STUDIO: Music Box | DIRECTOR: Werner Herzog, Dmitry Vasyukov
DVD RELEASE DATE: 4/23/2013 | PRICE: DVD $ 29.95
BONUSES: Werner Herzog intro, documentary, segment from Vasyukov’s original film, more
SPECS: NR | 90 min. | Documentary | 1.78:1 widescreen | Dolby Digital 5.1 | English and Russian with English subtitles and narrationRATINGS (out of 5 dishes): Movie | Audio | Video | Overall
Let’s cut to the chase; Werner Herzog’s (Cave of Forgotten Dreams) new documentary, Happy People: A Year in the Taiga is a great film. It is classically Herzogian in scope and theme, yet fresh and fascinating in execution, most likely because of the unique way it came about.
The film is actually a cut-down version of a four-hour-long Russian television documentary by Dmitry Vasyukov, framed with Herzog’s patented quirky narration. While it’s tempting to view the project as a lazy effort by Werner to let some other guy do the hard work (filming Siberian fur trappers for a year in sub-zero temperatures) and then simply adding his dry, broken-English commentary (bordering on pure irony) the fact is, the film is just too damn good to dismiss.
As we follow the lives of 300 inhabitants living in a tiny Siberian village named Bakhta over the course of four seasons (three of which might as well be winter), Vasyukov’s videography captures the most basic, but beautiful, aspects to their survival: building skis, fishing for pike, constructing traps. There’s almost no information available about the original documentary, but this was no amateur production. The film employs amazing underwater shots (under a sheet of ice, no less) crane shots, aerial shots, and lots of carefully-choreographed b-roll to create an intimate look at the solitary lives of men in the middle of nowhere. Though Herzog’s cut clocks in at 94 minutes, I could have sat through the original four hours without a hitch, immersed in the silent world these trappers occupy.
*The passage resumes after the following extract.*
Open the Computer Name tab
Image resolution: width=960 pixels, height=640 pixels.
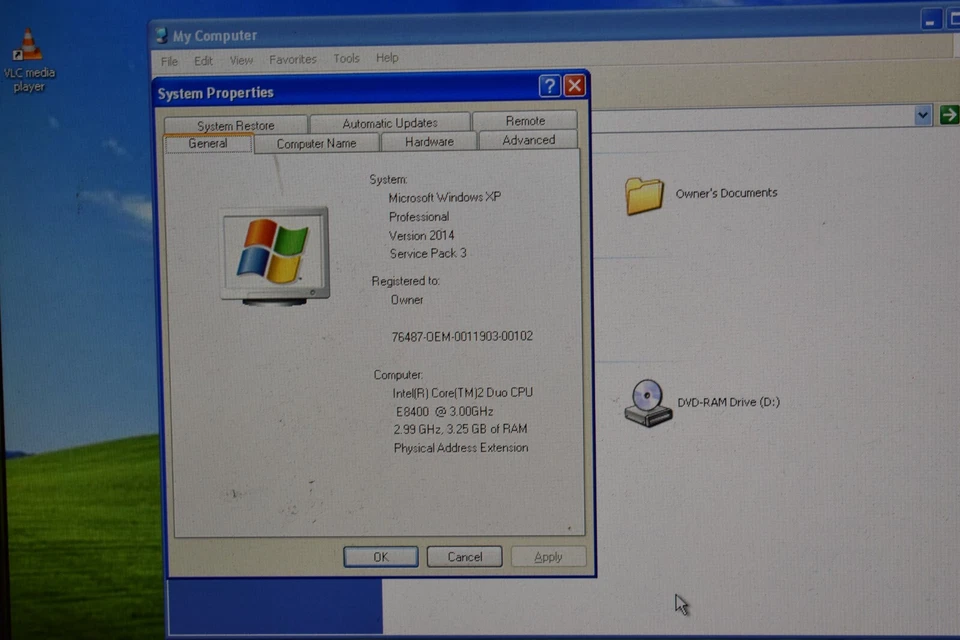pos(316,142)
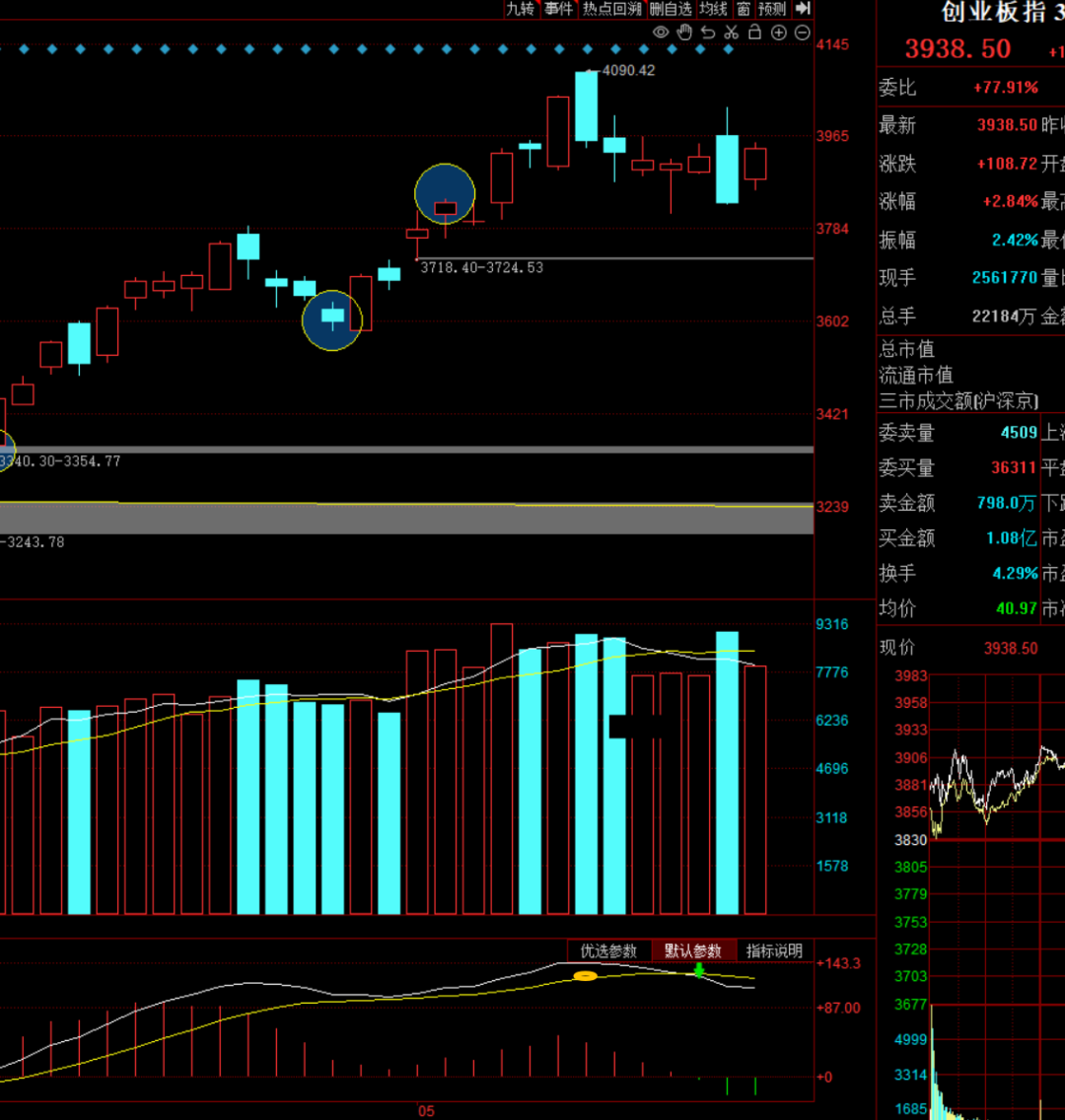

But that’s only half the story; Herzog provides a narrative context that elevates it from mere verité documentation to an existential statement. The territory is one Herzog has visited often in his films: the individual’s single-minded struggle for fulfillment. But unlike his beloved Fitzcarraldo, these men are not battling nature but are rather in tune with it- hence the film’s title. You might think Herzog’s being ironic calling the film Happy People, as their lives constantly battle nature in all of its forms, not to mention being completely isolated for months at a time- but this is Werner at his most sincere, holding the lives of these men as an ideal, completely at odds with modern society yet in harmony with life itself.
It’s possible that the original film portrayed its characters in a vastly different light- after all, Herzog’s narration is unabashedly colorful even when the footage seems otherwise- but that’s why we love him so. He glosses over many aspects of the town’s life in order to make his point, but that’s his prerogative. While not everyone will relate to such methods, Happy People is an important film if only as a rejection of everything modern man has constructed; it is a reminder that, right now, there are people living without iPods or HDTV who are nevertheless much happier than you will ever be. If art can be judged by how well it conveys the artists’ unique world-view, Happy People takes a gold medal.
The DVD includes a new introduction by Herzog, a segment fom Vasyukov’s original film, as well as another documentary about Spring in West Siberia.